Après Gould, Oïstrakh, Richter, Fray, Anderszewski et d’autres, Bruno Monsaingeon s’attaque à une grande figure du piano de notre temps, qui a traversé sans trop d’encombres cinquante ans de carrière. La forme de ce documentaire se révèle des plus simples : une interview du maître – le titre n’est pas usurpé – agrémentée d’archives. Ces dernières sont passionnantes, parfois rares, mais malheureusement trop brèves : on a seulement droit à des bribes - éblouissantes et d’autant plus frustrantes - des deux premiers concertos de Bartok, du 3e de Prokofiev… On se demande par contre pour quelle raison a été inclus un extrait de General Lavine eccentric de Debussy, fautif et brusqué – symptômes hélas de la dernière manière du pianiste italien.

L’entretien est intéressant mais, en voulant tout aborder, ne fait que survoler la surface des choses. Dans son vaste appartement où trônent les luxueux livres d’art – Bosch, Klee – Maurizio Pollini, grand bourgeois avec son éternel costume cravate, compulse avec sérieux une partition brochée. Il a de qui tenir : père architecte, oncle sculpteur (abstrait, un présage).
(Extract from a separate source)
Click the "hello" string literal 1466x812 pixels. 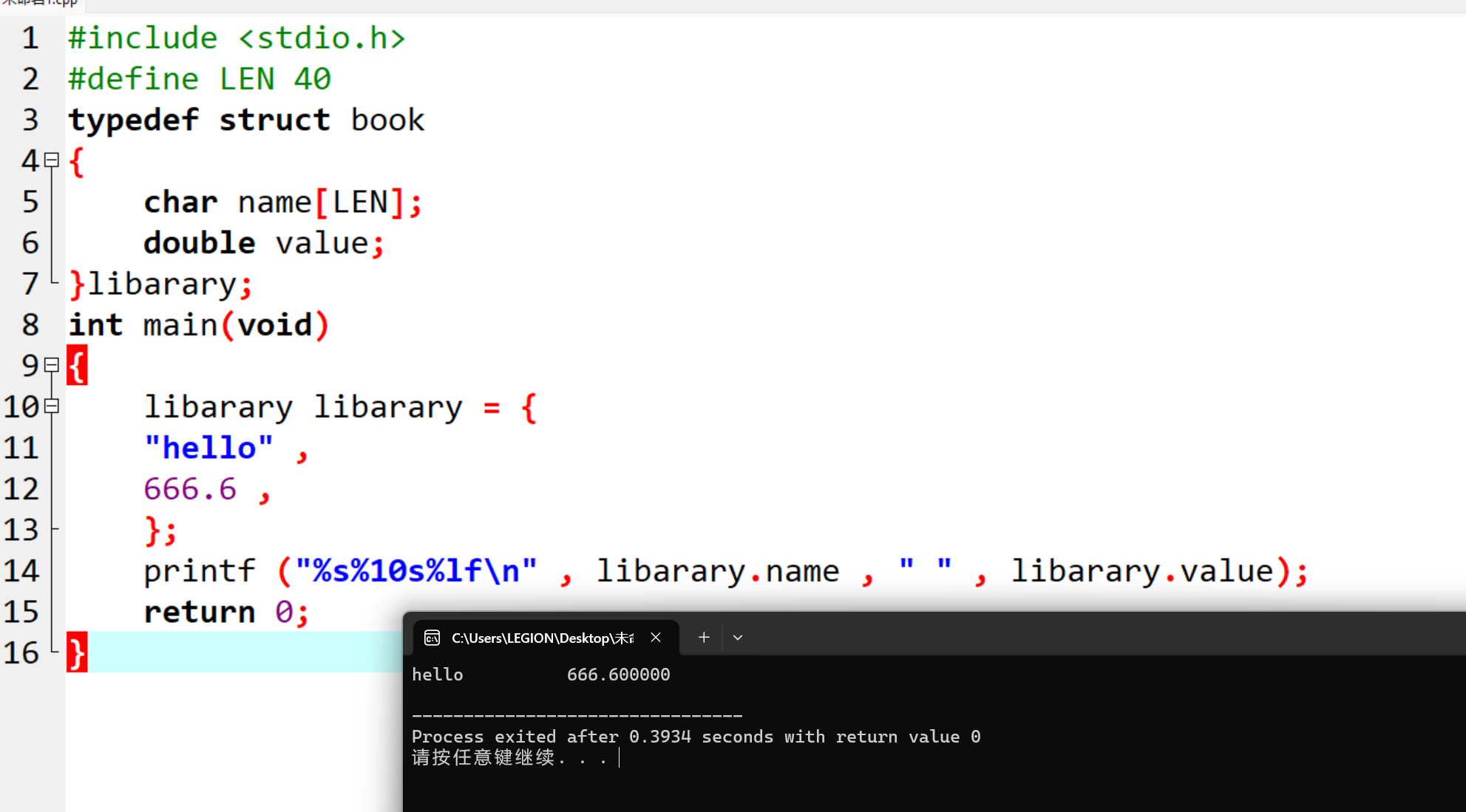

S’il se raconte, l’artiste n’est pas un adepte de l’introspection (« vous me forcez à fouiller ma mémoire, ce que je ne fais jamais » dit-il à son interlocuteur) : c’est un paysage assez lisse qu’il dépeint ici. Qu’on ne compte pas sur lui pour évoquer ses angoisses, bien réelles. Allons-y donc pour le portrait officiel.

Dans la famille Pollini, on fait de la musique. A Milan, le jeune Maurizio entend les plus illustres musiciens : Rubinstein, Haskil, Gieseking, Fischer, Cortot, Toscanini, Mitropoulos. Il revient sur le concours Chopin, qui a tout changé pour lui, de même que sur sa rencontre avec Arturo Benedetti Michelangeli, qui lui a notamment appris des doigtés « fabuleux » qu’il utilise encore et une technique spéciale du double échappement. Il y a un passage assez fort où, après que Monsaingeon l’eut comparé à un missionnaire, Pollini s’insurge, répondant comme un cri du cœur : « Non, non, je ne suis pas un missionnaire. Je fais tout avec plaisir, basta ! ». Un des rares moments vraiment surprenants d’un documentaire - bien court - qui se voit néanmoins agréablement.

Bertrand Boissard

Pollini, « de main de maître », un DVD DG/Idéale Audience.